“Foiled” and “Curses, Foiled Again” by Jane Yolen, ill. Mike Cavallaro
Foiled by Jane Yolen and illustrated by Mike Cavallaro is a middle-grade graphic novel about Aliera, an introverted girl who fences who is ostensibly in high school, though she feels much younger to me. There’s a cute new guy at school who seems a little odd and when she tried to meet him at the train station, things become really odd. Aliera’s only friend is her wheelchair-bound cousin with rheumatoid arthritis. She just got a new practice weapon (NB: not a sword) that her mother picked up cheap from a Chinese woman at a tag sale. (I don’t like the Mystical Asian cliche).

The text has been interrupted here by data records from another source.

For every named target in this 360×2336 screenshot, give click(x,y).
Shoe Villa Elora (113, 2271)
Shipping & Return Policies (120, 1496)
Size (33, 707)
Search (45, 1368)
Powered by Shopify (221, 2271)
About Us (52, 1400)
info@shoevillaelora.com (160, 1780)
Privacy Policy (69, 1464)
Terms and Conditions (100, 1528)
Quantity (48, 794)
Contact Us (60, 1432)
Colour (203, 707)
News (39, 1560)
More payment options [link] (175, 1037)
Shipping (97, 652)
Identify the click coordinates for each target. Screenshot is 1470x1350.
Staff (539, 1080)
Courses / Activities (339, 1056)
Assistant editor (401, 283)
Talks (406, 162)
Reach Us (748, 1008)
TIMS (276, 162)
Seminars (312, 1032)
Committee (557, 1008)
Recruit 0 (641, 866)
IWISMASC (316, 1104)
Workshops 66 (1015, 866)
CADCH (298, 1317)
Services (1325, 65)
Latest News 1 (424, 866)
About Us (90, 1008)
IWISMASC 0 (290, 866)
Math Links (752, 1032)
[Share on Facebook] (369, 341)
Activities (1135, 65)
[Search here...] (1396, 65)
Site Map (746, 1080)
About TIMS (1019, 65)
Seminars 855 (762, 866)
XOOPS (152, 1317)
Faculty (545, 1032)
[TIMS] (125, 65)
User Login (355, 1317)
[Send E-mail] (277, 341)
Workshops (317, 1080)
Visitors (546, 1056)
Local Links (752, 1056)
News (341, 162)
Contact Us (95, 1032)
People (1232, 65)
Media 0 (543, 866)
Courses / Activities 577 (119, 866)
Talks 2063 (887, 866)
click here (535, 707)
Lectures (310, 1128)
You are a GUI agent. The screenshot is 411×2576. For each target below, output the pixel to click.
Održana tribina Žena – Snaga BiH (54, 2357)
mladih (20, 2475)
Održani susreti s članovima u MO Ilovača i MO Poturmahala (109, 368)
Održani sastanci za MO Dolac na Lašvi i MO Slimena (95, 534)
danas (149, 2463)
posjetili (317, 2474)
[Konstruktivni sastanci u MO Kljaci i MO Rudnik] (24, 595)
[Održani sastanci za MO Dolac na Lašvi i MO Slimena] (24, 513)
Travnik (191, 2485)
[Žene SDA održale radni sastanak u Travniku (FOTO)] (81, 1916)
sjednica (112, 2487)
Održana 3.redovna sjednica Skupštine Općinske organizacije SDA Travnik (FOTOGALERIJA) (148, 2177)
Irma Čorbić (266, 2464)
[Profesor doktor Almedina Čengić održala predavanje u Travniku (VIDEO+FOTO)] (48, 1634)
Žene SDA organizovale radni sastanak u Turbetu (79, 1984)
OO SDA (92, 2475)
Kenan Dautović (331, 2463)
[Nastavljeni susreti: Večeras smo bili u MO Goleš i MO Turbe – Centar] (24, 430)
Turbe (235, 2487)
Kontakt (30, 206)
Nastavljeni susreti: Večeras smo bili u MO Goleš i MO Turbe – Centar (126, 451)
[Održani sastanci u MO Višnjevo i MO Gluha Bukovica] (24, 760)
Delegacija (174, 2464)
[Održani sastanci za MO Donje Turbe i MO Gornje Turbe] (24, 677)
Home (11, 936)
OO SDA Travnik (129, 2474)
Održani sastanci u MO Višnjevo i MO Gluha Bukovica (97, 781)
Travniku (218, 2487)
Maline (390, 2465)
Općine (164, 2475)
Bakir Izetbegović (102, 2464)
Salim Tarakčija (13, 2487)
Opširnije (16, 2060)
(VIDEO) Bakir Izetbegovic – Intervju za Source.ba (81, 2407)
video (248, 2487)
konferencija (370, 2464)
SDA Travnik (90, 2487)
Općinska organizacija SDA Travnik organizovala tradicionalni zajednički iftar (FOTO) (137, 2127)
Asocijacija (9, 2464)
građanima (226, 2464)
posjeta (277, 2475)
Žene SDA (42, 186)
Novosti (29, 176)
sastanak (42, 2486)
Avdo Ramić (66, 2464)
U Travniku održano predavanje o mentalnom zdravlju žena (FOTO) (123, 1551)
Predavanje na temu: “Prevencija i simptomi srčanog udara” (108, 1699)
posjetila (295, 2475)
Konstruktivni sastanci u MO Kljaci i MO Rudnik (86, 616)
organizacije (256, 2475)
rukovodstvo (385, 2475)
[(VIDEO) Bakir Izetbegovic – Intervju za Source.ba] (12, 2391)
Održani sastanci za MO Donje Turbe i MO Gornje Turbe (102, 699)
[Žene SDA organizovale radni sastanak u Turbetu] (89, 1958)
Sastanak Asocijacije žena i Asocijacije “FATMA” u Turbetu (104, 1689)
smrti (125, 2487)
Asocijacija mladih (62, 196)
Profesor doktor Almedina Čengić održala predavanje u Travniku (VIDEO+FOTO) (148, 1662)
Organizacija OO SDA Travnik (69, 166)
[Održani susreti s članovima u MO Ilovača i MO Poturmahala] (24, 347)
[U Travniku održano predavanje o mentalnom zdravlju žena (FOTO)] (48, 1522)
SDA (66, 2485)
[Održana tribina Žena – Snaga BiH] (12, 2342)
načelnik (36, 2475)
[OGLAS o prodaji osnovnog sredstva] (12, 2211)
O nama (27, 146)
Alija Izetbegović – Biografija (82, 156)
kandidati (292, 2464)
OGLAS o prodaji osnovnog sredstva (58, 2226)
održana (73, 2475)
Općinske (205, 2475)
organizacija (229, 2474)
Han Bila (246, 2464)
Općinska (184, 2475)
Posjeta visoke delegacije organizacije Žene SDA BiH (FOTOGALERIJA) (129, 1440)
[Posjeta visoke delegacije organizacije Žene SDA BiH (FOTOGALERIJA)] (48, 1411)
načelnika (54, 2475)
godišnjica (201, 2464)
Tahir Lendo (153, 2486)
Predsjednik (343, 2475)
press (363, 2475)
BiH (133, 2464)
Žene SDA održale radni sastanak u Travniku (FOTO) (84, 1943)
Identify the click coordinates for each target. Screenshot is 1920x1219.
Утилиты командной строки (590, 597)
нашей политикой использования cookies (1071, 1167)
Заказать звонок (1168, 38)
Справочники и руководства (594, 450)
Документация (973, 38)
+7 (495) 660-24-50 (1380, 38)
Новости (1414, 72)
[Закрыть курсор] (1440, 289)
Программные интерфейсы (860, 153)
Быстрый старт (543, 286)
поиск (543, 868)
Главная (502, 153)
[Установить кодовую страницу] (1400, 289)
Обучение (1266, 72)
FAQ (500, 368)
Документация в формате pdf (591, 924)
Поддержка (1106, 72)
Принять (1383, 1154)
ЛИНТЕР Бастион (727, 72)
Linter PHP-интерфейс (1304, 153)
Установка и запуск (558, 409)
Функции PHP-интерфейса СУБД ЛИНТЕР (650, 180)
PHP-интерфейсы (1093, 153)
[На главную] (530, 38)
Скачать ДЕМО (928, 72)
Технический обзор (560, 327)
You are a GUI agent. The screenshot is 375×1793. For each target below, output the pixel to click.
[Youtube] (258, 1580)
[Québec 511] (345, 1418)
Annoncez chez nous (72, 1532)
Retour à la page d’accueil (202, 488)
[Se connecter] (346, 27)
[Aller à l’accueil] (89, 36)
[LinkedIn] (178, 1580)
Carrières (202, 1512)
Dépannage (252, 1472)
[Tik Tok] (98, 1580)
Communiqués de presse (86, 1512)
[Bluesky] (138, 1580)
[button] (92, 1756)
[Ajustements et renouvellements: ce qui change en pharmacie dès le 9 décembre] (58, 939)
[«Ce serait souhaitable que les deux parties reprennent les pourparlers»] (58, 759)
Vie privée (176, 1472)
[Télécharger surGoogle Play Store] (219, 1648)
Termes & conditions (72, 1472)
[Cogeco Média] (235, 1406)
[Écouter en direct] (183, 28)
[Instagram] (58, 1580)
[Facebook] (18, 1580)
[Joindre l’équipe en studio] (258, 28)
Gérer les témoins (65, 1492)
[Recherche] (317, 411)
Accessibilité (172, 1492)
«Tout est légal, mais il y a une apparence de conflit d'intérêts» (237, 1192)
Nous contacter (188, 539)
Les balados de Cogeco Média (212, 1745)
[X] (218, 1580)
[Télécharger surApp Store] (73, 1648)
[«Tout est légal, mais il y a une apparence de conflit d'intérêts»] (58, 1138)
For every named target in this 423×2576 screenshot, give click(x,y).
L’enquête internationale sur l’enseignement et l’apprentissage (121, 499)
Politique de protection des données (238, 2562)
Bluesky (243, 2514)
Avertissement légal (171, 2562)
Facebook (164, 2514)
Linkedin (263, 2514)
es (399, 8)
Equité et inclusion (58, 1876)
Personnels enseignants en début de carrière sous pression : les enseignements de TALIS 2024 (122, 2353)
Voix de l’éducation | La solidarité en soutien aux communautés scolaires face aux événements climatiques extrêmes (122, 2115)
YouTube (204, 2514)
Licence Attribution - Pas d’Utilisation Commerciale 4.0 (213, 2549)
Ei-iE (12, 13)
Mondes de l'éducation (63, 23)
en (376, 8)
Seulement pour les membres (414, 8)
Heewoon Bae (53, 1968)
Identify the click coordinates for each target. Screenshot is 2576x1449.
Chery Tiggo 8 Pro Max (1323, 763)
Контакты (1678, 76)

My description of the book won’t flow, because my experience didn’t either. It also ends just as it’s getting good. While I know this is part of what a series does, I do feel that each volume should have a complete story, and I didn’t think this one did. So I had hopes for the sequel, Curses Foiled Again. Alas, this worked even less for me, as a big villain was revealed, whose identity, past actions, and motivations I didn’t buy at all.
The illustrations are strong. Aliera is smart and funny, but as a whole, this didn’t work for me. There’s little subtext, so it’s all on the page, and the story isn’t complex enough to fully engage me. Perhaps because I’m not the target market? My children, 7 and 9, both boys, loved them.